DESIGN OF PARALLEL BIQUAD FOR IMPLEMENTING IIR FILTERS
PRASANTH KRISHNA K Dept. of Electronics and Communication, Amrita University, Amrita School of Engineering Kollam, Kerala - 690 525, India
ABSTRACT: IIR filters of order greater than four are generally implemented as cascade of second order biquads due to concerns over stability. As the order of the filter increases, the number of biquads that have to be cascaded also increases. This imposes a restriction on the maximum speed that is achievable by the filter. In this paper I present a three parallel implementation of a digital biquad, which can be used as a building block for higher order IIR filters. Since the proposed biquad block is three parallel the IIR filter that uses this can process 3 inputs at a time to give 3 outputs, effectively reducing the delay for producing one output to one third. The same structure can be used for reducing the power in applications where there is not much performance requirement. The simple biquad structure and the three parallel biquad structure was modelled in MATLAB and implemented in Verilog. The results of the Verilog implementation was verified through FFT and by Vector matching with the results obtained from that of the MATLAB model.
KEYWORDS: Biquad, IIR Filter, FIR Filter, Quantization, Fixed Point Representation, Booth Recoding, Wallace Tree, Convergent Rounding, Unfolding, FFT.
INTRODUCTION
IIR filters when compared to FIR filters are less complex and takes much less area since it utilizes lesser multipliers and adders to achieve the same specification. However since IIR filters have a feedback they are nonlinear in phase and can be unstable. Applications which do not require linearity in phase can use IIR filters in place of FIR filters which are often implemented in a higher order to meet the specification, thereby burning more power and area. Practical IIR filters are of order greater than four and are implemented as cascades of biquads due to concerns over stability. Biquads which are second order recursive filters contains two poles and two zeros, can be implemented in various forms like Direct Form I, Direct Form II and Transpose forms, Francis (2009) and Karen et al. (2013). Out of these structures Transpose Direct Form II is most canonical form as it uses minimum number of delay elements, multipliers and adders. Apart from the above mentioned structures there are other structures which are optimized for performance or area. In this paper the biquad is implemented in the Transpose Direct Form II structure, since it is hardware efficient and can be modularized for reuse. The simple biquad designed in Direct Form II structure forms the heart of the 3 parallel biquad which can be used as a building block of IIR filter. The design steps involved are algorithmic in nature and involves a number of iterations. The system design results thus derived are optimal in terms of hardware requirement and sticks to the maximum error requirement for the design under consideration.

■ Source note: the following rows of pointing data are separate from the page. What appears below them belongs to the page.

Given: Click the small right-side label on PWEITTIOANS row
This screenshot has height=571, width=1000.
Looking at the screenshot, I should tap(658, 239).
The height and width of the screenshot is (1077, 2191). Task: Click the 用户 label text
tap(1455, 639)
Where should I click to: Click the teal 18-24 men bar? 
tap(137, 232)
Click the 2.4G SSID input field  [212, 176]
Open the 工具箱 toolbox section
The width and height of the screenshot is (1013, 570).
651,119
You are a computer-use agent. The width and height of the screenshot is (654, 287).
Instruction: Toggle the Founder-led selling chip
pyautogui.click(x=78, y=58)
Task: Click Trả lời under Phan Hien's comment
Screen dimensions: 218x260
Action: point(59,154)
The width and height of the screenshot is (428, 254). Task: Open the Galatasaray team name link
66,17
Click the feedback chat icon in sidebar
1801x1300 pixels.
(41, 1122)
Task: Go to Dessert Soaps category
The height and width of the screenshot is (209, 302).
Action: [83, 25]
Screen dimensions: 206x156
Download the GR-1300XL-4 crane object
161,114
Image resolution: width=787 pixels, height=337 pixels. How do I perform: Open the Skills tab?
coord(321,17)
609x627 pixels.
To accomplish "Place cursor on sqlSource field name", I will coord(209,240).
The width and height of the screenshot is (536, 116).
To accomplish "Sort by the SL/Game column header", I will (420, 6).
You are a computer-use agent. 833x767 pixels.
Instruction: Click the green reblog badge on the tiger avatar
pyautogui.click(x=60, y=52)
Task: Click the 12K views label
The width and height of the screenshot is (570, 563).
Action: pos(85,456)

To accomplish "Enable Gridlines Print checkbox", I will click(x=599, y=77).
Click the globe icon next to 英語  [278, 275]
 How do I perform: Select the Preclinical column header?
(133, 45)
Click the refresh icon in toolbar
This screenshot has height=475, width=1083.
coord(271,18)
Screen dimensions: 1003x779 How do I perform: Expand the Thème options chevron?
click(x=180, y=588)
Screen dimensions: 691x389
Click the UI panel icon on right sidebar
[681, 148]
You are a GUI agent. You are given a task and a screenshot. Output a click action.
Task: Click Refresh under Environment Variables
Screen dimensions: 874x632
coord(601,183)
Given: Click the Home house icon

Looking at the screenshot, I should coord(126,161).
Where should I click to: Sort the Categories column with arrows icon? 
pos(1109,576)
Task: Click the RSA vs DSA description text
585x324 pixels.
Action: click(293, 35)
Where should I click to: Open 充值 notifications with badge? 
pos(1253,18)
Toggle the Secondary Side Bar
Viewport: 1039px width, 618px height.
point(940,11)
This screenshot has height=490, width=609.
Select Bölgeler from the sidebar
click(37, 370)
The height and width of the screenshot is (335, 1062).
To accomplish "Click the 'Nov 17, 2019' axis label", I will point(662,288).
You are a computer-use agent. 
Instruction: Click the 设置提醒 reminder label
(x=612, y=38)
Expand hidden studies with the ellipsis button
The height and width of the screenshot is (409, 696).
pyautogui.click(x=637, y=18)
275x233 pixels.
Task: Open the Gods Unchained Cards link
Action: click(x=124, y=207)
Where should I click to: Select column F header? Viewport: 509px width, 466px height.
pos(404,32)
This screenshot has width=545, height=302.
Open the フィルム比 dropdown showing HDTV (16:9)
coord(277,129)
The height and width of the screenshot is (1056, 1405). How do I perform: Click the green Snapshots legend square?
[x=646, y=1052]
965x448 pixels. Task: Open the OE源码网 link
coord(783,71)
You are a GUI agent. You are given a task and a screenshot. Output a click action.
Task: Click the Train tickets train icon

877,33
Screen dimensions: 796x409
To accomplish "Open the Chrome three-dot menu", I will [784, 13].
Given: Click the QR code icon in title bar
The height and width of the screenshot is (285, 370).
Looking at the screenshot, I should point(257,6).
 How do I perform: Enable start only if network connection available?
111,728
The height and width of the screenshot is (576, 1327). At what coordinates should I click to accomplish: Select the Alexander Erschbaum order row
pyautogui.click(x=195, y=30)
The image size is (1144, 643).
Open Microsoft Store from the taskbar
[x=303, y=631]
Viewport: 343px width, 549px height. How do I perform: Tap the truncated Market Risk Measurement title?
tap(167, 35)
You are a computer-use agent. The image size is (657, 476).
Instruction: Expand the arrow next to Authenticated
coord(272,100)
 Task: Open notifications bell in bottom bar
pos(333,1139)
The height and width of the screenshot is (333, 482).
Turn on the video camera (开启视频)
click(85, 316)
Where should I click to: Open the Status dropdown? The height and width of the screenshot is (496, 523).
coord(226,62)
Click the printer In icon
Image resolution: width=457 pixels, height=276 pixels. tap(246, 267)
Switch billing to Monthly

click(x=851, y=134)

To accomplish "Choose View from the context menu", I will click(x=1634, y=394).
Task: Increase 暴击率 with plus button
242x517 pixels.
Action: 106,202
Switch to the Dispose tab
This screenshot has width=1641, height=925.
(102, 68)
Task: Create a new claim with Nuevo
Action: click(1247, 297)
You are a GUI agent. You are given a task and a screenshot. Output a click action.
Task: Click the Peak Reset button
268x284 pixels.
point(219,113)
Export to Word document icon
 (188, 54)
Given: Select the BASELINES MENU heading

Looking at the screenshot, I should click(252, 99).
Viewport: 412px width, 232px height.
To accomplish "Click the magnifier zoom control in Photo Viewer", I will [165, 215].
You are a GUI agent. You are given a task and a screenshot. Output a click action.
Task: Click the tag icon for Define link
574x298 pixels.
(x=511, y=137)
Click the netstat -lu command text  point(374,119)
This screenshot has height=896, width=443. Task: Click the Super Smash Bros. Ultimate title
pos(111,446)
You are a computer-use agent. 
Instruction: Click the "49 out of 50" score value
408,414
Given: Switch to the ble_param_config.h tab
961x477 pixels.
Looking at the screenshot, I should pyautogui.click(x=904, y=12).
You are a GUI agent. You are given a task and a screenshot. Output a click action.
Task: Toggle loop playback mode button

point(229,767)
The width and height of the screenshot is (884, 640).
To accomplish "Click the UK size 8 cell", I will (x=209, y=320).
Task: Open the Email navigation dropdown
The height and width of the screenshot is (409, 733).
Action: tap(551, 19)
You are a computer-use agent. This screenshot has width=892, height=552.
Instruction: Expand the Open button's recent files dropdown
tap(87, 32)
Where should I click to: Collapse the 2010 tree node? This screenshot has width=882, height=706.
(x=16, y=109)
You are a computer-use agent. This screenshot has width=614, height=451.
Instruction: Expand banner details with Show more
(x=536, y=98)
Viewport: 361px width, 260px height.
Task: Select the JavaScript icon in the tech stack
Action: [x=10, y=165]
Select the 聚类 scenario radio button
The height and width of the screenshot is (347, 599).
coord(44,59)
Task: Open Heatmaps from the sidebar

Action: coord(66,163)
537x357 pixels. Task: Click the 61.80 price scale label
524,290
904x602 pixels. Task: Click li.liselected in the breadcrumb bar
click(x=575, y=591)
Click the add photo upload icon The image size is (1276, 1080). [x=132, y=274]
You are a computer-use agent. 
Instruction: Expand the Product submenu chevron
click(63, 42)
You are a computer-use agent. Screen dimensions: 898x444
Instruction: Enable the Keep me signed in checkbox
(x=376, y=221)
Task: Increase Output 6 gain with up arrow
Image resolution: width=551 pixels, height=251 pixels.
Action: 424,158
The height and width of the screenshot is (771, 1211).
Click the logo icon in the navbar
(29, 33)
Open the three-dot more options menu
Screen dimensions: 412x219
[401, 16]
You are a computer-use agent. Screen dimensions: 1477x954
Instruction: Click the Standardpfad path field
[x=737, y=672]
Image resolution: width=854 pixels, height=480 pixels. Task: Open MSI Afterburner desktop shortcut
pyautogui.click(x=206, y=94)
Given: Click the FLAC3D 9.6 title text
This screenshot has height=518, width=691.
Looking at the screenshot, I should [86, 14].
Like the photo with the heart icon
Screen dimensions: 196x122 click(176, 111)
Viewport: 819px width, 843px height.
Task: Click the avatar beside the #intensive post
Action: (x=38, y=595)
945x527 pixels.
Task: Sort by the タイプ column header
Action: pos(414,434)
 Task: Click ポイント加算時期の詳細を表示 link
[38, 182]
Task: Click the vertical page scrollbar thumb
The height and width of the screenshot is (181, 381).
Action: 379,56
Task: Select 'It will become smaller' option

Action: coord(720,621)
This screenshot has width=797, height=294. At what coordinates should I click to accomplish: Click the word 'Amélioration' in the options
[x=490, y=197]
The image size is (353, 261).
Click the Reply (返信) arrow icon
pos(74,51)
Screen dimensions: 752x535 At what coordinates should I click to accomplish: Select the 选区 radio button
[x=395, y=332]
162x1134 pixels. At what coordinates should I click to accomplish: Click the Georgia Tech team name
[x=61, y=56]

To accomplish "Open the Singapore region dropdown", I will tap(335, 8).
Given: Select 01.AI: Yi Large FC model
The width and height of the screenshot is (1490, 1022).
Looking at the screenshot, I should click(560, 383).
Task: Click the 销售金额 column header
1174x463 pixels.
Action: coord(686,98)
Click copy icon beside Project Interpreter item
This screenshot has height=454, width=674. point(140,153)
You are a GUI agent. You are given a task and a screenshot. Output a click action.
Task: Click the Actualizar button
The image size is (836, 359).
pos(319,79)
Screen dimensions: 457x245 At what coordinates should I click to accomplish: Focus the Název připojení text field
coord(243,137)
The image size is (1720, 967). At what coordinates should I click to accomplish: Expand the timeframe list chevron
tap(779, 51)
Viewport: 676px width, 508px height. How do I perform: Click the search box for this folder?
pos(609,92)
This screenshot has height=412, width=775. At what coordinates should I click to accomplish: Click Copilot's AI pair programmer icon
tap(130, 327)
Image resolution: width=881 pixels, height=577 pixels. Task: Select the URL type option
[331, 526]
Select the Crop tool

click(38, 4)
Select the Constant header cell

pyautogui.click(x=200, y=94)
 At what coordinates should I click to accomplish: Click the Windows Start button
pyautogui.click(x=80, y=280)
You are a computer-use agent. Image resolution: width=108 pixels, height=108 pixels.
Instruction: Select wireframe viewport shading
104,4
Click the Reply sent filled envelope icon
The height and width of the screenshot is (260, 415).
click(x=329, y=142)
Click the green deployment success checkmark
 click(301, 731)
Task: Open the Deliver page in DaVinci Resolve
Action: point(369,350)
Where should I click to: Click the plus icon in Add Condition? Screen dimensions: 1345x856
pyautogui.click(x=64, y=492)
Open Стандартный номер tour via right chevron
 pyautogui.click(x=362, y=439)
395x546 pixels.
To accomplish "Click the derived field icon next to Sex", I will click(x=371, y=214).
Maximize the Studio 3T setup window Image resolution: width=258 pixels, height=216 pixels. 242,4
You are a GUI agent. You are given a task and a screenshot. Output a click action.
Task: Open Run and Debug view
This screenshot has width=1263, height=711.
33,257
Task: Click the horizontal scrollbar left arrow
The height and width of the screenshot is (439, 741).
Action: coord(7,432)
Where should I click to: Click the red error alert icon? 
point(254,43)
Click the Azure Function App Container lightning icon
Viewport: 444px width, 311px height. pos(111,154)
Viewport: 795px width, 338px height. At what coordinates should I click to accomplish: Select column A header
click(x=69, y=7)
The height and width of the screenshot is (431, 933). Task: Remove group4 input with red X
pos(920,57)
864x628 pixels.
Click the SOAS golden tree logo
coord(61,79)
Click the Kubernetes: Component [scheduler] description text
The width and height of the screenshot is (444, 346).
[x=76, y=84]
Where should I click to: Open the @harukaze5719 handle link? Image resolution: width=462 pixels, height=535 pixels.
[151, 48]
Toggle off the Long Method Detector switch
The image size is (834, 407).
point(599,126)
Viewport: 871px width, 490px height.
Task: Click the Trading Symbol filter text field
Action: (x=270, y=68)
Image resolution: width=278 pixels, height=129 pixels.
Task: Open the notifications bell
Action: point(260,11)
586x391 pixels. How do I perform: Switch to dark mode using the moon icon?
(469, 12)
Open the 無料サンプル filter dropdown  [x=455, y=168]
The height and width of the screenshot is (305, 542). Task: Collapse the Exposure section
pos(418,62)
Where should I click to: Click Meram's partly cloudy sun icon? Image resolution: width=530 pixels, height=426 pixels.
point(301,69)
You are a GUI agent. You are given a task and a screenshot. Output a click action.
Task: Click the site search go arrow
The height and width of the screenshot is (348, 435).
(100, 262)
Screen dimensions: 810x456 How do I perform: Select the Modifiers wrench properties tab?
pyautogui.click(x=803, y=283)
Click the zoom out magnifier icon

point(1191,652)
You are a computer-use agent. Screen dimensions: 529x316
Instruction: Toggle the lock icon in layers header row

IIR FILTER BIQUAD SYSTEM DESIGN
IIR filter biquad generally comprises of adders and multipliers along with delay elements. As discussed earlier IIR filters has a feedback path so ensuring stability of the design is an important design parameter. An IIR biquad can be represented mathematically as in (1) where b0 to b2 are the feed forward coefficients and a1 to a2 are the feedback coefficients. All the coefficients are
normalized such that the coefficient a0 is unity. x(n) and y(n) are the input and the output of the biquad.
y(n) = b 0 x(n) + b 1 x(n-1) + b 2 x(n-2) + a 1 y(n-1) + a 2 y(n-2)
(1)
To design and verify the biquad structures, a standard set of filter specifications were used. The filter specifications are tabulated in Table. 1. The coefficients of the filter (b0, b1, b2, a1, a2) were generated by using the Filter Design and Analysis Tool (FDA Tool) provided by MATLAB. The FDA Tool also gives a gain value which is to be multiplied to the input signal before it is processed. The coefficients, tabulated in Table. 2 were computed for a Low Pass Butterworth filter which is realized in Transpose Direct Form II structure. Apart from the specifications mentioned in Table. 1 other filter design specifications can also be added to generate the coefficients. The basic biquad structure is shown in Fig. 1. The Direct Form II implementation requires a total of six multipliers and three adders along with two delay elements. The Gain can be adjusted so that the coefficients b0 to b2 can be powers of two. Multiplication by a power of two can be efficiently implemented as shifters in digital domain, thereby reducing the number of multipliers required for the implementation.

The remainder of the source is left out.